Croxton was admitted to the bar and taught law courses at a school in Mississippi in 1858. He returned to Kentucky the following year and established a profitable law practice in Paris, as well as owning a small farm outside of town. He married Caroline Rogers (1833–1882) and raised three daughters. His ardent support for the emancipation of slaves alienated him from much of his family.

==Civil War==
In October 1861, as the Civil War escalated, President Abraham Lincoln appointed Croxton as the lieutenant colonel of the 4th Kentucky Mounted Infantry. He saw his first significant fighting in the Battle of Mill Springs. He later rose to its colonel in early 1862, and fought at Perryville. On September 19, 1863, his infantry brigade tangled with Confederate cavalry under Nathan Bedford Forrest, touching off the Battle of Chickamauga. Croxton was wounded during the fighting. He suffered a leg wound at the Battle of Nashville.

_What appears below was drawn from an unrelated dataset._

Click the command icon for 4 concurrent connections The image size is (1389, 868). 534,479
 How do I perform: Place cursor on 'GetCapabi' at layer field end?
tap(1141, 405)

In 1864, he was promoted to brigadier general at the age of 27, leading a cavalry brigade in the Army of the Cumberland during the Atlanta campaign. His brigade was located in Florence, Alabama on November 1, when Confederate General John Bell Hood crossed the Tennessee River there to start Hood's Franklin-Nashville Campaign. From that point to Nashville and back to the Tennessee River, his brigade was engaged almost every day with the enemy. His cavalry was active in Alabama during the final months of the war. On April 4, 1865, his force of 1,500 men seized Tuscaloosa, strengthening the Union army's grip on central Alabama and eliminating one of the Confederacy's last major supply and munitions centers. In the process, they burned most of the University of Alabama's buildings, as well as much of the town's industry and warehouses. On April 23, 1865, Croxton's troops fought the Battle of Munford near Talladega, Alabama, defeating several hundred Confederate troops under General Benjamin Jefferson Hill. This is said to have been the last battle of the Civil War, east of the Mississippi.

==Reconstruction era career==
In the omnibus promotions following the cessation of hostilities, Croxton was brevetted as a major general. He was then appointed to command the District of Southwest Georgia as provincial governor until he resigned on December 26, 1865.

After his resignation from the army, Croxton returned to his Kentucky law practice and became a staunch supporter of the Republican Party. In 1872, he was appointed by President Ulysses S. Grant as the U.S. Minister to Bolivia and moved his family to La Paz. He died there in April 1874, suffering from consumption.